* What to produce
The answer must consist of every line in the records that contains the word "agent".

╭─ Information provided

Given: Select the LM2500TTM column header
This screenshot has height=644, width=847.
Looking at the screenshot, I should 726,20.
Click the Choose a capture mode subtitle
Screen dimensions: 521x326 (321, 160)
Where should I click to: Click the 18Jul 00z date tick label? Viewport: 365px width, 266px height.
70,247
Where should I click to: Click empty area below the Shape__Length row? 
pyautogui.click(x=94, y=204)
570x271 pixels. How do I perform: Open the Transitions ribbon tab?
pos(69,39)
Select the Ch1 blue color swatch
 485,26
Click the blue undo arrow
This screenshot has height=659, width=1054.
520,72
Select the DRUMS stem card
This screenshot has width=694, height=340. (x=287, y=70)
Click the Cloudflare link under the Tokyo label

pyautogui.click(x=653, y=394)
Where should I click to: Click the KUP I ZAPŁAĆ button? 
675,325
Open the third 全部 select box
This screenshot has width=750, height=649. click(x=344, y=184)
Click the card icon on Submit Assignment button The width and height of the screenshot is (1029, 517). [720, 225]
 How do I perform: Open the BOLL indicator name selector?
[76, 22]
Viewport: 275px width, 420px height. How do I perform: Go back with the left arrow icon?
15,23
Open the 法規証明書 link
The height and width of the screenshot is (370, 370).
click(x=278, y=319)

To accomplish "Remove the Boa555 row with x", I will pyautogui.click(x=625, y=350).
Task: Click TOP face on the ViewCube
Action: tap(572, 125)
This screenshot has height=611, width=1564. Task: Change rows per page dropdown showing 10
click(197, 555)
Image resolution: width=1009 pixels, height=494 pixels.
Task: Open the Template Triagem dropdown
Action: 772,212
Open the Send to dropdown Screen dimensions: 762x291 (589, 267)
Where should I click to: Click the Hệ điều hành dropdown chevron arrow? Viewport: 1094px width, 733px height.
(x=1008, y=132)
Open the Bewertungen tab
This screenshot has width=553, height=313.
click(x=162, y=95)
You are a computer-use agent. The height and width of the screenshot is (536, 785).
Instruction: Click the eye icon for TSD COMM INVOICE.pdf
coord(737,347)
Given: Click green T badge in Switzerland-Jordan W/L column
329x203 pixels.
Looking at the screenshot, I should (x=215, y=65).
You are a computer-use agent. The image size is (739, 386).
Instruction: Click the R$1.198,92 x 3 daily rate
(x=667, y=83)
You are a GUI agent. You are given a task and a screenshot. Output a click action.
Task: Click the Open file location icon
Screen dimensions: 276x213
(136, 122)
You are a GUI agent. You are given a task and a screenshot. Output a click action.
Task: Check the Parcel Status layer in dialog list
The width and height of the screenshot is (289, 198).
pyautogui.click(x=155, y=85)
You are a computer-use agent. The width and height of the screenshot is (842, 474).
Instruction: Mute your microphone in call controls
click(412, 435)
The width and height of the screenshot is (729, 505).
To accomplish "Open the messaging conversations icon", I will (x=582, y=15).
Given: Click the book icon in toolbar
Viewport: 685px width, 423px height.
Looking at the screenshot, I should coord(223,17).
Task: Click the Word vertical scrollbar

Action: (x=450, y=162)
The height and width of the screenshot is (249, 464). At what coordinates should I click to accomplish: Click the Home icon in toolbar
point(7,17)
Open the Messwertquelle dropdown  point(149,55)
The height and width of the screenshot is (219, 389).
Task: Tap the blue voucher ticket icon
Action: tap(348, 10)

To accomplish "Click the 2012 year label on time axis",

╰─

* Result for this task
You are a computer-use agent. The height and width of the screenshot is (536, 785).
You are a computer-use agent. The image size is (739, 386).
You are a GUI agent. You are given a task and a screenshot. Output a click action.
You are a GUI agent. You are given a task and a screenshot. Output a click action.
You are a computer-use agent. The width and height of the screenshot is (842, 474).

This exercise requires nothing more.